Untreated glaucoma takes on an average of 15 years to progress from early damage to blindness with an IOP of 21 to 25 mmHg, 7 years with  25 to 30 mmHg, and 3 years with a pressure more than 30 mmHg.  Thus, most eye doctors will treat a pressure over 30 with out signs of damage. We tend to treat a little earlier.

Like blood pressure the eye pressure (intra-ocular pressure)  will vary from day to day and time of day, usually higher in the morning and lower in the early evening.  Therefore, it is important to measure the pressure at different times of the day.  Patients without glaucoma may vary 4 mm Hg while patients with glaucoma tend to vary more.   Unless the pressure is very high, one reading is meaningless.  In addition, it takes years for the pressure to damage the eyes, thus, time is on our side.  One should use the time to make an appropriate decision without panicking.

How does glaucoma develop?

Everybody's eye produces a fluid like water in it's middle chamber.
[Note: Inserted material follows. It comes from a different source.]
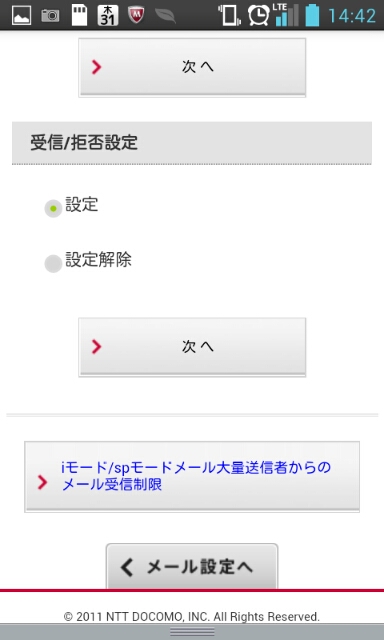Tap the LTE signal strength indicator
The image size is (384, 640).
286,15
This fluid then flows around inside the eye to the front chamber.

Then, from the front chamber the fluid leaves the eye by entering a drainage meshwork, like the drainpipe of a sink or bath. From this drainage system the fluid enters the bloodstream.
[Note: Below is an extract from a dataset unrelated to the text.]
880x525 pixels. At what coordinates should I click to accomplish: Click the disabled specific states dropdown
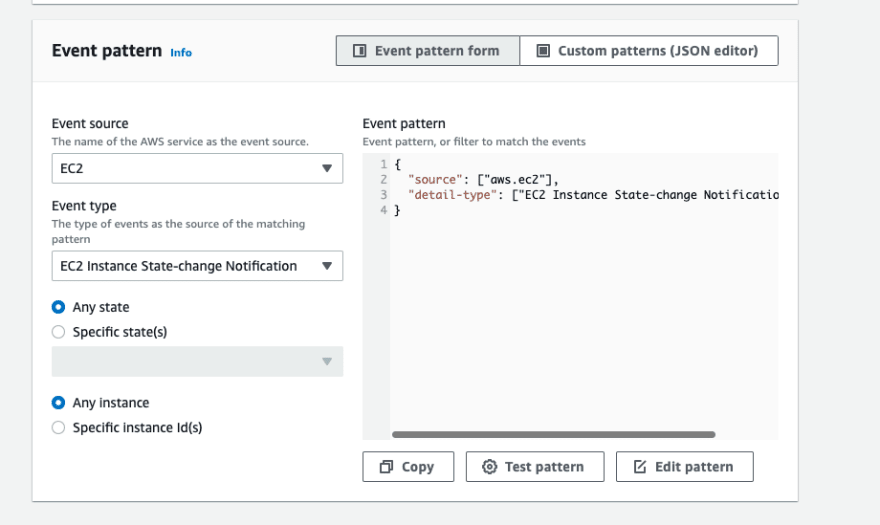(x=197, y=362)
In the common type of glaucoma this drainage system can block. The fluid gets trapped in the eye, and the pressure inside the eye goes up like a tyre being blown up to much.

This pressure or fluid then presses on the nerve at the back of the eye. If the pressure is high or continues for a long time, usually years, the nerve at the back of the eye may become damaged, and eventually the sight may be affected. This pressure effect is shown by the red arrow in the diagram below.

What Tests Show Damage?

Visual fields tests measure side or peripheral vision.  Glaucoma causes loss of peripheral or side vision before central vision.  It is not until late into the disease is that central or visual acuity is effected.  The problem is that defects in visual fields do not show up until glaucoma is relatively advanced (over 50% of the nerve fibers must be lost before visual fields changes).  Once visual fields changes are noted it is very sensitive to progression.  Even with perfect control of eye pressure, a very, few patients will continue to loose fields.  This occurs only in very advanced glaucoma.  Previously, the best method for monitoring early glaucoma was careful evaluation of the optic nerve.  As long as the nerve doesn't change, there is no progression.  Newer tests use laser scanning (HRII) to create a three dimensional picture of the optic nerve. The scanning lasers are accurate and quantitative than the doctor just observing the nerve. These tests may replace visual field testing in detecting early glaucoma in the future.  Late glaucoma is best followed with visual fields testing.